Nello specifico, le morti causate da malattie cardiache dovute a orari di lavoro prolungati sono aumentate del 42 per cento e quelle per ictus del 19 per cento.
Già a febbraio 2023 sempre la Cassazione, stabilì la legittimità del risarcimento del danno biologico per il superlavoro del medico, stabilendo che “il limite dell’orario di lavoro deve coincidere con la tutela della salute, con un alleggerimento dell’onere probatorio in capo al lavoratore”.
“I due provvedimenti della Cassazione sono importanti – spiega il presidente FNOMCEO,
la Federazione nazionale degli Ordini dei Medici Chirurghi e degli Odontoiatri, Filippo Anelli – perché mettono in evidenza come i ritmi e gli orari di lavoro dei medici, derivanti dalla carenza di personale, incidano non soltanto sulla qualità dell’assistenza e su quella della vita privata e familiare ma abbiano conseguenze dirette sulla salute. Non si tratta più di una mera rivendicazione contrattuale, ma di una questione di salute e di sicurezza sul lavoro”.
L’esposizione a orari di lavoro prolungati aumenta in situazioni di emergenza o recessione economica. Nonostante le stime si riferiscano a un periodo antecedente alla crisi causata dal COVID-19, l’incremento delle ore di lavoro dei lavoratori in prima linea durante la pandemia, quello dovuto al lavoro da remoto e alla maggiore insicurezza sul lavoro potrebbe causare un aumento dei rischi sulla salute causati da orari di lavoro prolungati.

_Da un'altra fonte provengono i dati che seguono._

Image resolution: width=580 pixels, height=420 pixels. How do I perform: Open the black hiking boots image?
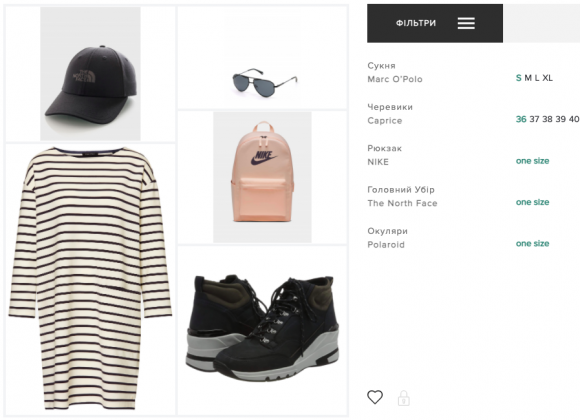262,328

Uno studio condotto in 15 paesi dal National Bureau of Economic Research degli Stati Uniti ha mostrato che durante la pandemia del COVID-19 il numero di ore di lavoro è aumentato di circa il 10 per cento a causa del lavoro da remoto che rende più difficile la demarcazione tra i tempi di lavoro e quelli dedicati alla vita privata e al riposo. Inoltre, dopo il primo periodo di confinamento si sono verificati dei casi di regioni o paesi che hanno congelato l’applicazione della legislazione sociale in materia di orari di lavoro chiedendo di lavorare di più per ammortizzare il ritardo dovuto all’interruzione delle attività produttive. Lo stesso è avvenuto per molte lavoratrici e lavoratori che sono occupati nelle filiere globali di fornitura come, ad esempio, nel settore del tessile.
“È paradossale che ci siano quasi 500 milioni di persone nel mondo che hanno degli orari di lavoro talmente estenuanti da compromettere la loro salute e che, allo stesso tempo, oltre 600 milioni di lavoratori non riescano a trovare un lavoro a tempo pieno e siano costretti a lavorare poche ore alla settimana” ha affermato il Direttore dell’Ufficio OIL per l’Italia e San Marino, Gianni Rosas, durante la trasmissione radiofonica promossa dall’Associazione Nazionale fra Lavoratori Mutilati e Invalidi del Lavoro (ANMIL) dal titolo Troppo lavoro fa male, più rischio di morte e malattie fortemente invalidanti. Uno studio OMS e ILO.
“Da una nostra analisi dei microdati delle rilevazioni sulle forze lavoro risulta che anche in Italia il cinque per cento del complesso dei lavoratori lavora mediamente più di 55 ore a settimana. Allo stesso tempo, l’80 per cento dei giovani che lavora a tempo parziale in Italia ha questo tipo di contratto perché non riesce a trovare un lavoro a tempo pieno. È necessario ripensare alla pianificazione e distribuzione dei tempi di lavoro” ha aggiunto Rosas.